Thursday, August 25, 2016

Write What You Write, And Write It

According to a possibly apocryphal story, someone once asked Stephen King, "Stephen, you write so well, why do you only write that horror stuff?"
And Stephen answered, "What makes you think that I have any choice?"

Side note: Stephen King does indeed write very well.



What does this mean? It means that, if you are meant to write, your genre will choose you.

One of the saddest conversations I've ever eavesdropped on involved two wannabe writers. One said, "I want to write, but don't know what." The other answered, "Go to Barnes and Noble, see what's on the shelves, and write one of those." The response? "Hey! Good idea!" and they parted with an air of contentment that they did not deserve.

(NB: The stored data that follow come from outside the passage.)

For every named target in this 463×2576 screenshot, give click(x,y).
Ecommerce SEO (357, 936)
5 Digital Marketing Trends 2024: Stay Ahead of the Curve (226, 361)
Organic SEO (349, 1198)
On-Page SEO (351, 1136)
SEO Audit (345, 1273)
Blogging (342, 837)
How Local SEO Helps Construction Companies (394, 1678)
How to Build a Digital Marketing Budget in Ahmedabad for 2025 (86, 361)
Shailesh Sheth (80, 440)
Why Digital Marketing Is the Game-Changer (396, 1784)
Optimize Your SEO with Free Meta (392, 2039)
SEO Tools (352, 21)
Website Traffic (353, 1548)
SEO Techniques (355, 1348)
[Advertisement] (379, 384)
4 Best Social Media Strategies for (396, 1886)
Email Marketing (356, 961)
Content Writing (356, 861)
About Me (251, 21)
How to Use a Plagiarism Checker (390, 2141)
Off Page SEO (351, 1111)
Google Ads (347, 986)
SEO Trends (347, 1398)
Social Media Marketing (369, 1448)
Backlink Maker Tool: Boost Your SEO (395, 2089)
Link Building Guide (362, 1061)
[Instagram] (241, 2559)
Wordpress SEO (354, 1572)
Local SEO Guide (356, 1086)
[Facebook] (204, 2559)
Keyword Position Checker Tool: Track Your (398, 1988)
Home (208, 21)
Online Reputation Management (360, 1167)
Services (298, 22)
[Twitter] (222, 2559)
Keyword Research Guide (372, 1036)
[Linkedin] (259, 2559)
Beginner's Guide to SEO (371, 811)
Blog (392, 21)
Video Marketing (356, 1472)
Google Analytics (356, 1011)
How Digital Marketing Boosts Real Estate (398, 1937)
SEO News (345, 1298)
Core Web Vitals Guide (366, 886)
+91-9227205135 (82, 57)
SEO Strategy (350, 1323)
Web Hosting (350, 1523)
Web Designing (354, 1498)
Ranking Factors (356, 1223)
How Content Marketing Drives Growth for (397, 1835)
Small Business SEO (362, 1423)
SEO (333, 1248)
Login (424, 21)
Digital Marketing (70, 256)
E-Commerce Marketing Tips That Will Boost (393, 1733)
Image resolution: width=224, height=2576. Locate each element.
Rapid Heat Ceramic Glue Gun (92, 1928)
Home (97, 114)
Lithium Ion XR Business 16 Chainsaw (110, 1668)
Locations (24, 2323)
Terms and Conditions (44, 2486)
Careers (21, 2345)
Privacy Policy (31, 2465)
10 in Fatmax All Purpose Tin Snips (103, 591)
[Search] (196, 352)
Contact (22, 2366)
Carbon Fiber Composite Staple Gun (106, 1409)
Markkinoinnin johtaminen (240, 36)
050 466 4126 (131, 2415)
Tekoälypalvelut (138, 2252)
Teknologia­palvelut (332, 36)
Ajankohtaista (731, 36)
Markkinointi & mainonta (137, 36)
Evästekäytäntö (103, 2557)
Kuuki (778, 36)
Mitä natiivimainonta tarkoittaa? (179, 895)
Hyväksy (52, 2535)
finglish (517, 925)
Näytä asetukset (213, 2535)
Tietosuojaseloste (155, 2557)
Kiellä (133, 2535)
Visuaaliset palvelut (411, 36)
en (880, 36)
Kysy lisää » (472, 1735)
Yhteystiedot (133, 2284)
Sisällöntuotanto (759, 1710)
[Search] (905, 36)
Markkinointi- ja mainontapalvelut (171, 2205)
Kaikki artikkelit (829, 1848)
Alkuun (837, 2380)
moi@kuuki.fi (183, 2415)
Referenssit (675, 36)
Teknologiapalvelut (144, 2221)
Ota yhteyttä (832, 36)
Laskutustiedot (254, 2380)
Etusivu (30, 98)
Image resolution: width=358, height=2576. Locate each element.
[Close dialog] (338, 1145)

There was no consideration of the fact that it takes a book several years to move from "What a good idea!" to print. In that time, the world continues to turn. What is hot today (Teenaged vampire! Dragons! Noir hard-drinking detectives!) will be soggy cold by then.

The very idea of writing what might sell - as if that's the only criteria that matters - means you are just about guaranteed to fail. Can you copy someone else's years-old idea with heat and verve and passion? Probably not.

What does this really mean, then? It means write what you want to, need to, can't help but write. It's not popular? Your writing support group will poo-poo it? Your mother will disapprove?

Fuck popular. Every new idea isn't popular...until it suddenly is.
Find a better writing group.
Smile and nod to your mother, then do exactly as you please. After all, you did that as a teenager; you still can.


Need a further kick in the pants?  Read this.
Then read this

Then get to work. The damned thing isn't going to write itself.